System software can also track items in one or two dimensions. Two-dimensional tracking on the X-Y axes is traditional for RTLS systems. One-dimensional tracking is beneficial for determining where an item is on a production line and for other linear operations, according to Clawson. Tracking in one dimension requires fewer readers to cover the area.
"A factory doesn't really need an X-Y location. They need X, but the data has to be precise enough so they know exactly where it is on the line, such as the specific manufacturing cell," Clawson said. (See Thousands of Auto Parts Verified with RFID and UWB for details about a recent UWB work-in-process tracking trial.)
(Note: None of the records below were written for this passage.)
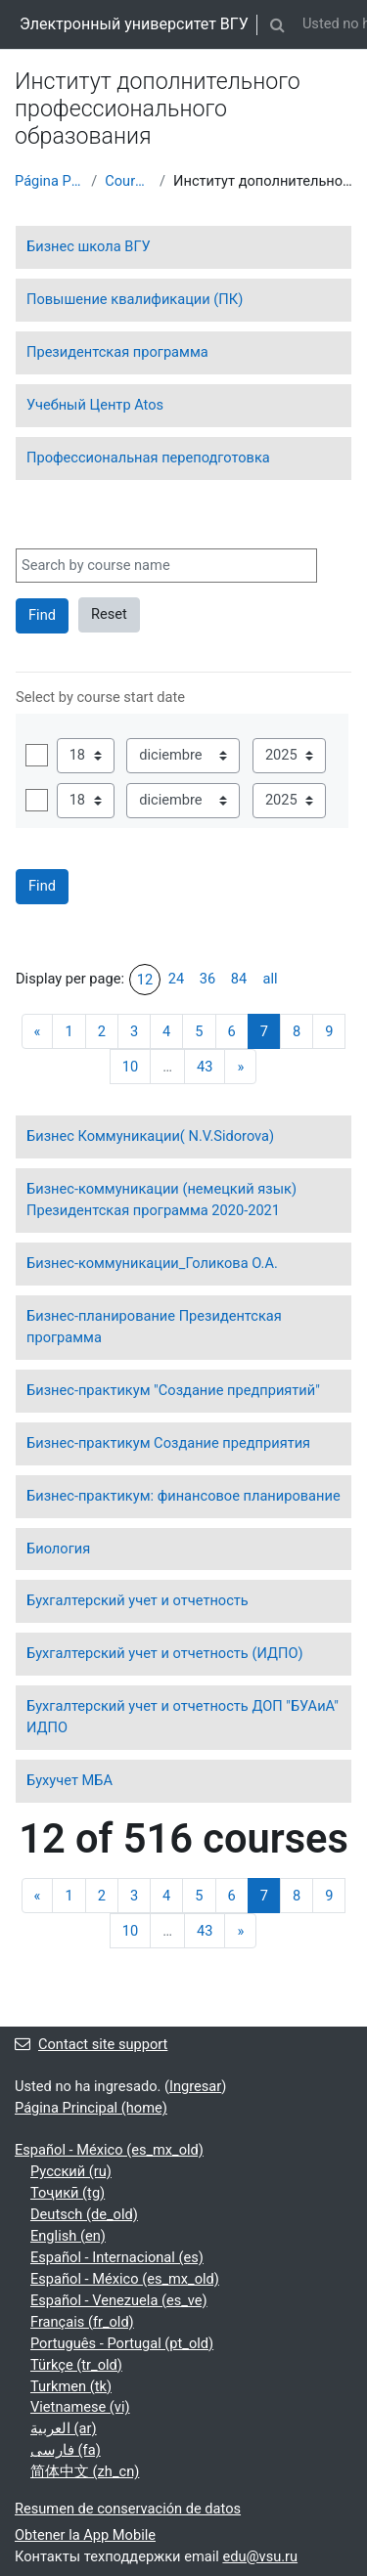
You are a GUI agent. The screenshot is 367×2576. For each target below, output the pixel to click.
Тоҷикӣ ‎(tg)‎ (67, 2193)
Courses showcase (128, 181)
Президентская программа (117, 352)
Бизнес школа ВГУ (88, 246)
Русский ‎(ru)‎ (71, 2171)
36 (207, 978)
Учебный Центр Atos (94, 405)
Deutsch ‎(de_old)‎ (84, 2214)
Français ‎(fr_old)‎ (82, 2322)
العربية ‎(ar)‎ (63, 2428)
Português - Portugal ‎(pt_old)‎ (121, 2343)
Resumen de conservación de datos (128, 2508)
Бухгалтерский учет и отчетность (137, 1600)
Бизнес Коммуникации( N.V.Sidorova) (150, 1136)
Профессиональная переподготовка (148, 457)
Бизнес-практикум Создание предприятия (168, 1443)
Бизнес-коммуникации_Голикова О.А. (152, 1263)
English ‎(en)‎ (68, 2236)
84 (239, 978)
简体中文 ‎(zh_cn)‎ (84, 2471)
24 (176, 978)
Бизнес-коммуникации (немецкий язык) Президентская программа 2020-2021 (161, 1199)
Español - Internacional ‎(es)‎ (117, 2257)
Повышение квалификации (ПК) (134, 299)
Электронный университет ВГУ (134, 24)
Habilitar (36, 755)
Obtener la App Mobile (85, 2535)
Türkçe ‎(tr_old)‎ (76, 2365)
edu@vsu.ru (260, 2556)
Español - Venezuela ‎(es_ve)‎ (118, 2300)
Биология (58, 1548)
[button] (278, 24)
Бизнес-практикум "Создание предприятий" (173, 1390)
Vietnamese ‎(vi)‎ (80, 2407)
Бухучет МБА (69, 1780)
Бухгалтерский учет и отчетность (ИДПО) (164, 1653)
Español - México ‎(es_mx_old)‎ (109, 2150)
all (269, 978)
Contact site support (91, 2044)
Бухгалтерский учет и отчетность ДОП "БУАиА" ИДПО (182, 1716)
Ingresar (195, 2086)
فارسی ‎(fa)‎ (65, 2450)
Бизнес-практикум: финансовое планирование (183, 1496)
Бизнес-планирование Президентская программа (154, 1326)
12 (145, 979)
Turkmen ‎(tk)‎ (71, 2386)
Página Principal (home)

The PLUS 2.0 system also requires no "reference tags" to be left behind after installation. Facility location data is stored in the system software, so no permanent-location tags are needed to recalibrate the system after a power outage or other failure.
Clawson said healthcare is the largest market for the company's UWB RTLS solutions, but interest has been growing most rapidly in manufacturing. Time Domain plans to introduce a new manufacturing product line by the end of Q3, he said. The company introduced its first commercial product line last December (see Time Domain to Release UWB-based RTLS Products). The company champions UWB as the most precise RTLS technology, but has struck deals so its systems can be integrated with WiFi and passive RFID systems (see New RTLS Solution Combines WiFi, UWB, and RFID).